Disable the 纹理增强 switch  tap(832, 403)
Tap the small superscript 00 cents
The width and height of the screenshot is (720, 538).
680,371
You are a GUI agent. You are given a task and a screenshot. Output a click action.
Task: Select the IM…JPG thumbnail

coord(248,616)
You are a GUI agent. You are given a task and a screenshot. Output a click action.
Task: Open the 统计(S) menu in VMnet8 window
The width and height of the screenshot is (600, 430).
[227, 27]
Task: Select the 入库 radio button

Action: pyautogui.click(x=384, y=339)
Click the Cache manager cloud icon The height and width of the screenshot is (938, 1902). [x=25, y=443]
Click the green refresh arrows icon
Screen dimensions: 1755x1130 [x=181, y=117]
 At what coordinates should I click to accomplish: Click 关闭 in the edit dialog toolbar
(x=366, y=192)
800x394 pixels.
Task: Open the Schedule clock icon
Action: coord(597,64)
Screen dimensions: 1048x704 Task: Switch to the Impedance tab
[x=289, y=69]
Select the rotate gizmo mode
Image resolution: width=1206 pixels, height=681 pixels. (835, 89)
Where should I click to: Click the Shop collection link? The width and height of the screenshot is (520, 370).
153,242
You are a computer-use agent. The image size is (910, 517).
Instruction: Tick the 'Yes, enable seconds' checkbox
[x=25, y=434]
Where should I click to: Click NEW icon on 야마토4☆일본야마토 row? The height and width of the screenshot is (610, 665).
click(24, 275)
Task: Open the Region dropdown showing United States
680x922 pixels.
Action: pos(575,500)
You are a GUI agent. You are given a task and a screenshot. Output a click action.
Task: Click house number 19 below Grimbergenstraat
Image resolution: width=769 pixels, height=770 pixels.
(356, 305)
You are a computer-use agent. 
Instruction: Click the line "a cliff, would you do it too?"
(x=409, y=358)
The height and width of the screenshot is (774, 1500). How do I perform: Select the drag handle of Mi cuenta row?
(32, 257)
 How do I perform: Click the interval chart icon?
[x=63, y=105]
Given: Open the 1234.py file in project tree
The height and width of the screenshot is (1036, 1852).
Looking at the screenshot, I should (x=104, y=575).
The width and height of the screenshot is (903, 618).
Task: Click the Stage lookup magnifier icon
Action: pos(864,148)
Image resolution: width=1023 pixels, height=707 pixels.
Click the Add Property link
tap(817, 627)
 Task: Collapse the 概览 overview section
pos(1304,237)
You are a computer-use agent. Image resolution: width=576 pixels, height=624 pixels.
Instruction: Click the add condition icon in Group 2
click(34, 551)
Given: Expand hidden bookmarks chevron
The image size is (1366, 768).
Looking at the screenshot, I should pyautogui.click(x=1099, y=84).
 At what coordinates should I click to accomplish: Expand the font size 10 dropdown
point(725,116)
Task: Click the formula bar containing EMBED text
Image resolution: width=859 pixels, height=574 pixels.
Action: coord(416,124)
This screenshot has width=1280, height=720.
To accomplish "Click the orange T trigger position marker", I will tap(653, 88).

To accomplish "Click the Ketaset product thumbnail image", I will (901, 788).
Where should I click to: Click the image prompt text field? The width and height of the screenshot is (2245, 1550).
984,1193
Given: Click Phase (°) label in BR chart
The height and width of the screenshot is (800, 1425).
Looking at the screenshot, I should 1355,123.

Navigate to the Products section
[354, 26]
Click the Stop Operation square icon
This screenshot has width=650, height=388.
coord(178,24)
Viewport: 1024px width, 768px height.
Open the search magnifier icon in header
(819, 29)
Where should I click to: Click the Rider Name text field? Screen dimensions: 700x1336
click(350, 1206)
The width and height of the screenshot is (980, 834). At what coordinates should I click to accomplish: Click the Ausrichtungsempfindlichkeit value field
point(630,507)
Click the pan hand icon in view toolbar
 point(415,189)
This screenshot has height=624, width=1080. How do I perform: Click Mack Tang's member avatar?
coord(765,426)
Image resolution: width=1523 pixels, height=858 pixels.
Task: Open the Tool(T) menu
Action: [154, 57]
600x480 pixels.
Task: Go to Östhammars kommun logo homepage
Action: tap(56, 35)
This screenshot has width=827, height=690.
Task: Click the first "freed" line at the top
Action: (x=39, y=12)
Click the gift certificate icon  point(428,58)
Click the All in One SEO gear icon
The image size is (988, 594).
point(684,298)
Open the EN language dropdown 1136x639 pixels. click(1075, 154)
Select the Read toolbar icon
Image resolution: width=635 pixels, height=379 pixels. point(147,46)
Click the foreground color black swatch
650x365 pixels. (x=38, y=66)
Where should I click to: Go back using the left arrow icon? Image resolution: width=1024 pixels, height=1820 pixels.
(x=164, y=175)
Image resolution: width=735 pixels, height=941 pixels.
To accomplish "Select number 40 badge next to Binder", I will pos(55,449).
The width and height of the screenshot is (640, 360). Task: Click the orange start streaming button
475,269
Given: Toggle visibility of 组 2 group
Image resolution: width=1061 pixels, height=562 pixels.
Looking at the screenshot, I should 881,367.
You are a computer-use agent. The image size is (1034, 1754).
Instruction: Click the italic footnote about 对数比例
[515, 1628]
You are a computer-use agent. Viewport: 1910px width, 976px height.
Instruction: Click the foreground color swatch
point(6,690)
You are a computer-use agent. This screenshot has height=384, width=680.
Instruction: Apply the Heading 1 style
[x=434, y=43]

= = = = = = =

- _WHAT THIS TASK INVOLVES_
All of the data above needs to be written out again, exactly.

- _RESPONSE_
Disable the 纹理增强 switch  tap(832, 403)
Tap the small superscript 00 cents
The width and height of the screenshot is (720, 538).
680,371
You are a GUI agent. You are given a task and a screenshot. Output a click action.
Task: Select the IM…JPG thumbnail

coord(248,616)
You are a GUI agent. You are given a task and a screenshot. Output a click action.
Task: Open the 统计(S) menu in VMnet8 window
The width and height of the screenshot is (600, 430).
[227, 27]
Task: Select the 入库 radio button

Action: pyautogui.click(x=384, y=339)
Click the Cache manager cloud icon The height and width of the screenshot is (938, 1902). [x=25, y=443]
Click the green refresh arrows icon
Screen dimensions: 1755x1130 [x=181, y=117]
 At what coordinates should I click to accomplish: Click 关闭 in the edit dialog toolbar
(x=366, y=192)
800x394 pixels.
Task: Open the Schedule clock icon
Action: coord(597,64)
Screen dimensions: 1048x704 Task: Switch to the Impedance tab
[x=289, y=69]
Select the rotate gizmo mode
Image resolution: width=1206 pixels, height=681 pixels. (835, 89)
Where should I click to: Click the Shop collection link? The width and height of the screenshot is (520, 370).
153,242
You are a computer-use agent. The image size is (910, 517).
Instruction: Tick the 'Yes, enable seconds' checkbox
[x=25, y=434]
Where should I click to: Click NEW icon on 야마토4☆일본야마토 row? The height and width of the screenshot is (610, 665).
click(24, 275)
Task: Open the Region dropdown showing United States
680x922 pixels.
Action: pos(575,500)
You are a GUI agent. You are given a task and a screenshot. Output a click action.
Task: Click house number 19 below Grimbergenstraat
Image resolution: width=769 pixels, height=770 pixels.
(356, 305)
You are a computer-use agent. 
Instruction: Click the line "a cliff, would you do it too?"
(x=409, y=358)
The height and width of the screenshot is (774, 1500). How do I perform: Select the drag handle of Mi cuenta row?
(32, 257)
 How do I perform: Click the interval chart icon?
[x=63, y=105]
Given: Open the 1234.py file in project tree
The height and width of the screenshot is (1036, 1852).
Looking at the screenshot, I should (x=104, y=575).
The width and height of the screenshot is (903, 618).
Task: Click the Stage lookup magnifier icon
Action: pos(864,148)
Image resolution: width=1023 pixels, height=707 pixels.
Click the Add Property link
tap(817, 627)
 Task: Collapse the 概览 overview section
pos(1304,237)
You are a computer-use agent. Image resolution: width=576 pixels, height=624 pixels.
Instruction: Click the add condition icon in Group 2
click(34, 551)
Given: Expand hidden bookmarks chevron
The image size is (1366, 768).
Looking at the screenshot, I should pyautogui.click(x=1099, y=84).
 At what coordinates should I click to accomplish: Expand the font size 10 dropdown
point(725,116)
Task: Click the formula bar containing EMBED text
Image resolution: width=859 pixels, height=574 pixels.
Action: coord(416,124)
This screenshot has width=1280, height=720.
To accomplish "Click the orange T trigger position marker", I will tap(653, 88).

To accomplish "Click the Ketaset product thumbnail image", I will (901, 788).
Where should I click to: Click the image prompt text field? The width and height of the screenshot is (2245, 1550).
984,1193
Given: Click Phase (°) label in BR chart
The height and width of the screenshot is (800, 1425).
Looking at the screenshot, I should 1355,123.

Navigate to the Products section
[354, 26]
Click the Stop Operation square icon
This screenshot has width=650, height=388.
coord(178,24)
Viewport: 1024px width, 768px height.
Open the search magnifier icon in header
(819, 29)
Where should I click to: Click the Rider Name text field? Screen dimensions: 700x1336
click(350, 1206)
The width and height of the screenshot is (980, 834). At what coordinates should I click to accomplish: Click the Ausrichtungsempfindlichkeit value field
point(630,507)
Click the pan hand icon in view toolbar
 point(415,189)
This screenshot has height=624, width=1080. How do I perform: Click Mack Tang's member avatar?
coord(765,426)
Image resolution: width=1523 pixels, height=858 pixels.
Task: Open the Tool(T) menu
Action: [154, 57]
600x480 pixels.
Task: Go to Östhammars kommun logo homepage
Action: tap(56, 35)
This screenshot has width=827, height=690.
Task: Click the first "freed" line at the top
Action: (x=39, y=12)
Click the gift certificate icon  point(428,58)
Click the All in One SEO gear icon
The image size is (988, 594).
point(684,298)
Open the EN language dropdown 1136x639 pixels. click(1075, 154)
Select the Read toolbar icon
Image resolution: width=635 pixels, height=379 pixels. point(147,46)
Click the foreground color black swatch
650x365 pixels. (x=38, y=66)
Where should I click to: Go back using the left arrow icon? Image resolution: width=1024 pixels, height=1820 pixels.
(x=164, y=175)
Image resolution: width=735 pixels, height=941 pixels.
To accomplish "Select number 40 badge next to Binder", I will pos(55,449).
The width and height of the screenshot is (640, 360). Task: Click the orange start streaming button
475,269
Given: Toggle visibility of 组 2 group
Image resolution: width=1061 pixels, height=562 pixels.
Looking at the screenshot, I should 881,367.
You are a computer-use agent. The image size is (1034, 1754).
Instruction: Click the italic footnote about 对数比例
[515, 1628]
You are a computer-use agent. Viewport: 1910px width, 976px height.
Instruction: Click the foreground color swatch
point(6,690)
You are a computer-use agent. This screenshot has height=384, width=680.
Instruction: Apply the Heading 1 style
[x=434, y=43]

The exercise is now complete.